Over a number of years, I've followed research in iGAs and some time ago, I started to collect information about market research and product development with the idea of founding a company to do just that using interactive GA technology. My dreams of a great startup were dashed one semester when during my genetic algorithms course, some students researching their class project uncovered a company that was already vigorously pursuing interactive GAs in marketing applications. That company, Affinova, has married iGAs and practical market research and product development notions to create a unique line of products and services. Subsequently I met company executive Rob Frasca in another context, and got the chance to tell him how Affinova was the company that broke my entrepreneurial heart. For those interested in a nice case study of marrying GAs and business read the Affinova white paper here.

Tuesday, January 25, 2005

 

Growth in market for GAs

IDC, a large IT market-research organization, predicts substantial growth in the predictive analytics software market, which includes genetic algorithms, according to an article posted on Ebiz:

IDC defines predictive analytics software to “include all analytics, both tools and packaged applications, more complex in their mathematics than core analytics.”
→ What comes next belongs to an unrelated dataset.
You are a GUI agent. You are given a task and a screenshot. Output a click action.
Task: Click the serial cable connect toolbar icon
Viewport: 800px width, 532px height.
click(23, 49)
“Predictive analytics are used to determine the probable future outcome of an event or the likelihood of a current state where it is unknown,” the study continues. “These analytics include data mining, clustering, decision trees, market basket analysis, regression modeling, neural nets, genetic algorithms, text mining, hypothesis testing, decision analytics, and so
on.”

With IDC predicting compounded growth of 8% per year in the predictive analytics market, perhaps now is the time for some of us to become more entrepreneurial like GA/EC-based companies such as Engineous Software, Machine Insight, NuTech Solutions, and Schema.

Monday, January 24, 2005

 

Welcome

Welcome to the Illinois Genetic Algorithm Laboratory (IlliGAL) blog site. In April 1994, a graduate student named Kate Sherwood (Ducky) put up the first IlliGAL web page. To my discredit, I didn't understand why she was so fascinated by the web, but in my defense, I didn't get in her way. Since then, the IlliGAL web site has grown and users from countries around the world generate some 8.4 million hits in nearly 200,000 visits annually. The website has undergone kaizen or continual improvement since Ducky's early efforts, and this blog represents the latest in a series of new features to be added to the site over the years.

Starting today, past and present IlliGAL lab members and affiliates will team up to blog on genetic algorithms, evolutionary computation, and related subjects. In the last American election cycle, blogging grew as a force to rival the mainstream media. In less well followed topics, blogging is growing at astonishing rates, and we hope that IlliGAL Blogging will become a resource and focal point for intelligent discourse in the growing community of genetic and evolutionary computation (GEC).

So let the blogging begin. As with other blogs, reader commentary strongly shapes the agenda, so join us with your comments, or join us with your own GEC-related blog, but join us.